Tenía 30 años cuando toqué fondo. En esa situación horrible, no quería oír hablar de Dios, mucho menos hacer las cosas como Él quiere. De hecho, lo culpaba a Él por todas las cosas terribles que me habían ocurrido, desde el acoso y la violación a manos de una pandilla a perder a mis hijos.
Tenía una pregunta para Dios: “¡¿Dónde estabas?!”.
Mucha gente intentó hablarme del amor y la bondad de Dios, pero…¿cómo se atrevían? ¿Qué clase de Dios permite que ocurran cosas tan espantosas? No quería tener nada que ver con Él; Él nunca se había ocupado de mí.
Por fuera me había convertido en una mujer enojada, escéptica y absolutamente perversa. Pero detrás del enojo y el escepticismo estaban los motivos reales por los que le había cerrado mi corazón a Dios: no me sentía digna de Su amor ni de Su tiempo.
Había vivido despreocupadamente. Eso lo sabía. Había hecho cosas de una maldad increíble y había lastimado a infinidad de personas en los años de adicción. No podía imaginarme que Dios quisiera tener nada que ver con una mujer como yo; nadie quería, por cierto.
________________________
◆ INSTRUCCIONES DE TRABAJO
a – Copia todas las preguntas del relato que van entre signos de interrogación. Ponlas en el orden en que aparecen.
b – Imprime el fragmento del relato comprendido entre "Mucha gente intentó" y "de Su tiempo.", ambos incluidos.

Filas del conjunto de datos
________________________
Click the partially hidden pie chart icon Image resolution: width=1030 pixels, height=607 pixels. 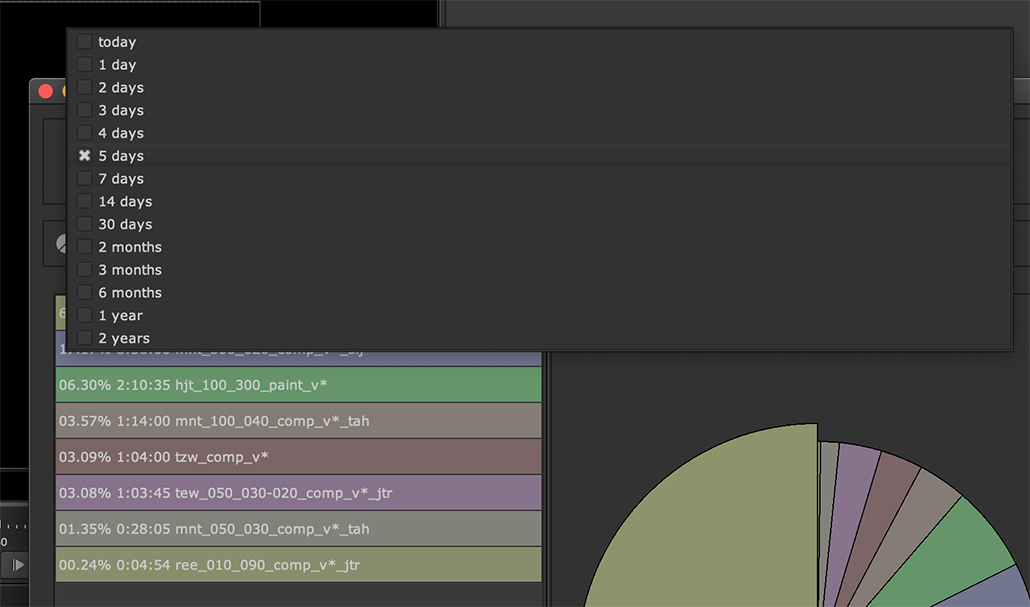(x=61, y=244)
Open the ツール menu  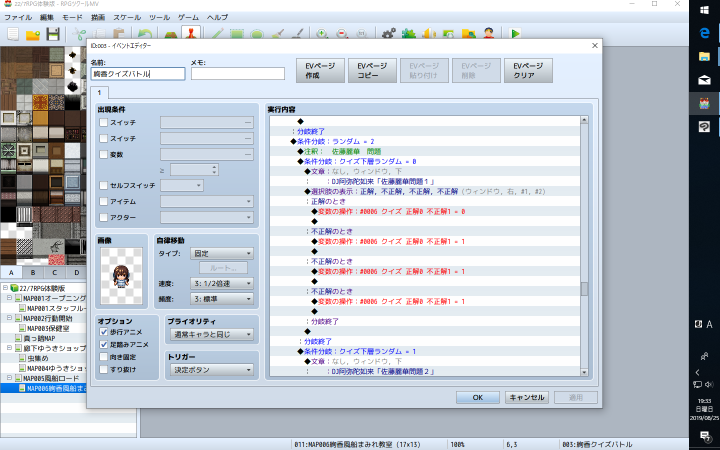tap(156, 18)
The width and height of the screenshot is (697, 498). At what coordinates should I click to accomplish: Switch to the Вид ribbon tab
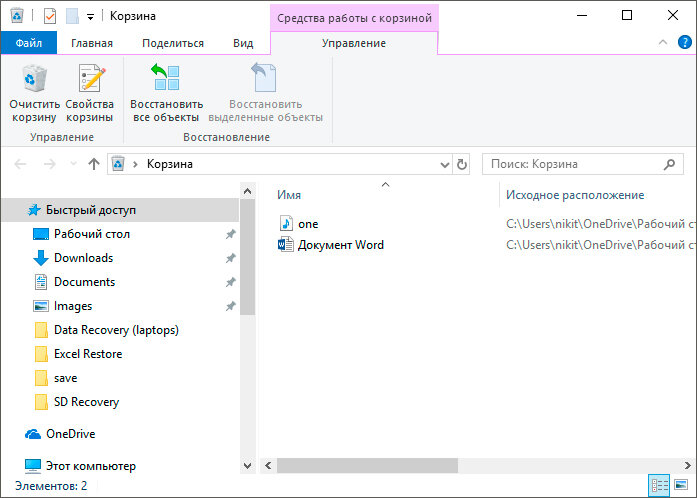pyautogui.click(x=243, y=43)
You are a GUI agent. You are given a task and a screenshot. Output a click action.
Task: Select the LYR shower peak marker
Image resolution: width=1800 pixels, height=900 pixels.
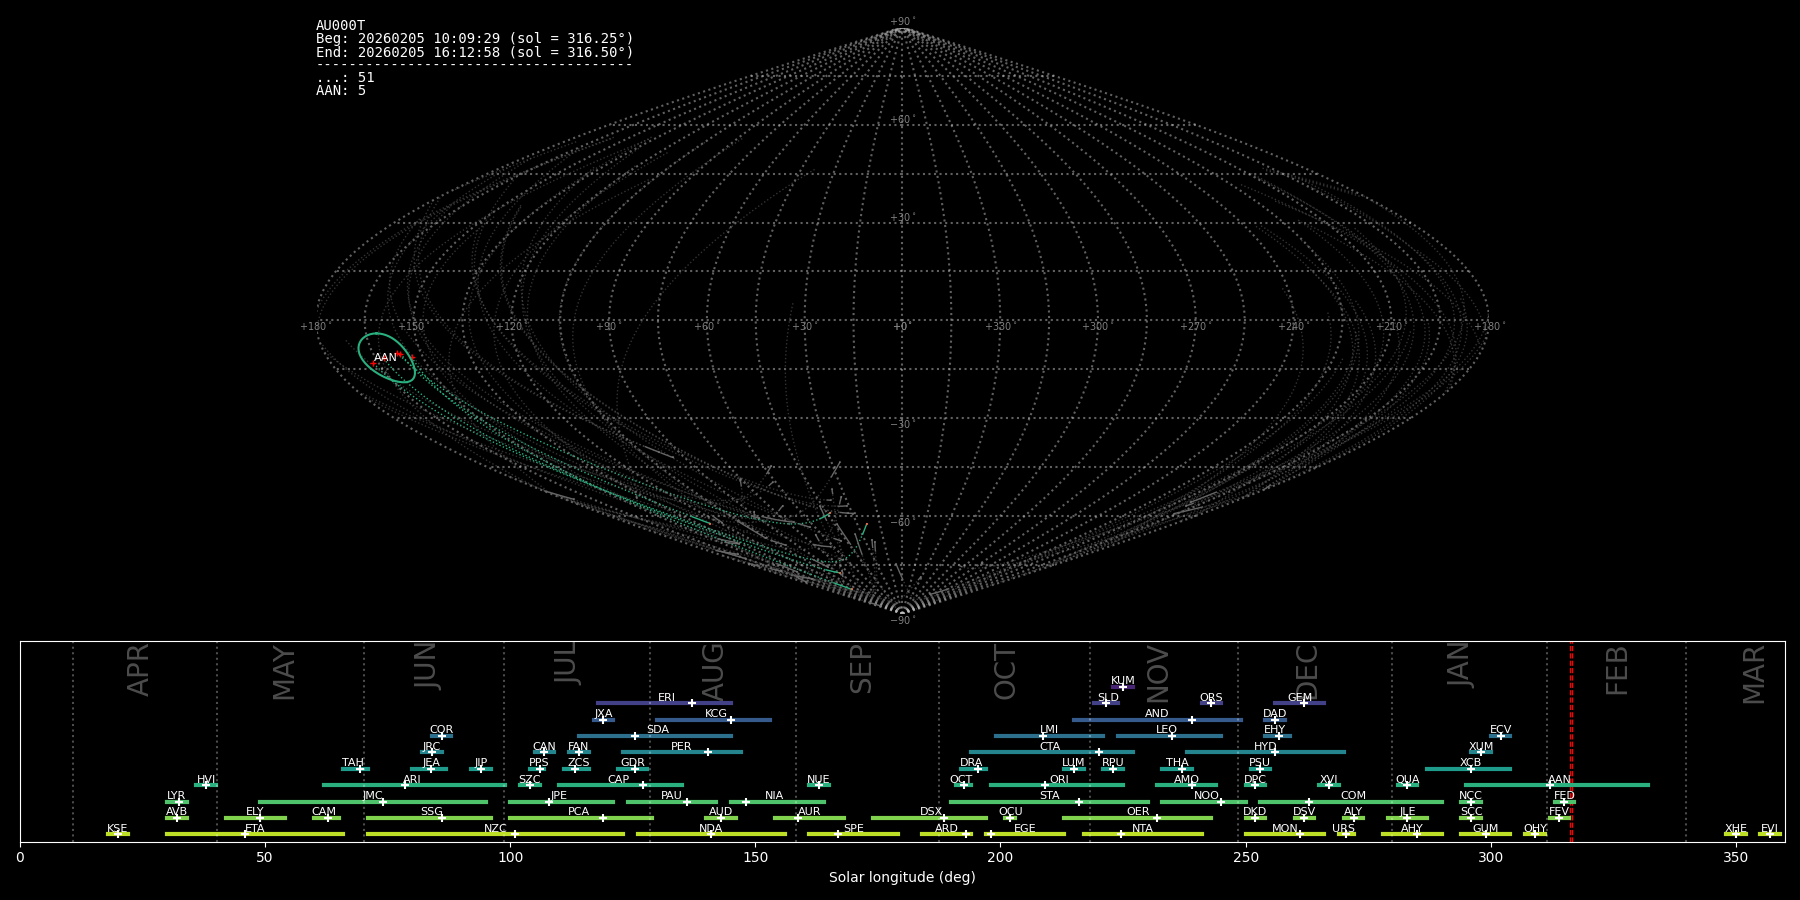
________________________
◆ SOLUCIONES EN ORDEN
a –
¡¿Dónde estabas?!
¿cómo se atrevían?
¿Qué clase de Dios permite que ocurran cosas tan espantosas?

b –
Mucha gente intentó hablarme del amor y la bondad de Dios, pero…¿cómo se atrevían? ¿Qué clase de Dios permite que ocurran cosas tan espantosas? No quería tener nada que ver con Él; Él nunca se había ocupado de mí.
Por fuera me había convertido en una mujer enojada, escéptica y absolutamente perversa. Pero detrás del enojo y el escepticismo estaban los motivos reales por los que le había cerrado mi corazón a Dios: no me sentía digna de Su amor ni de Su tiempo.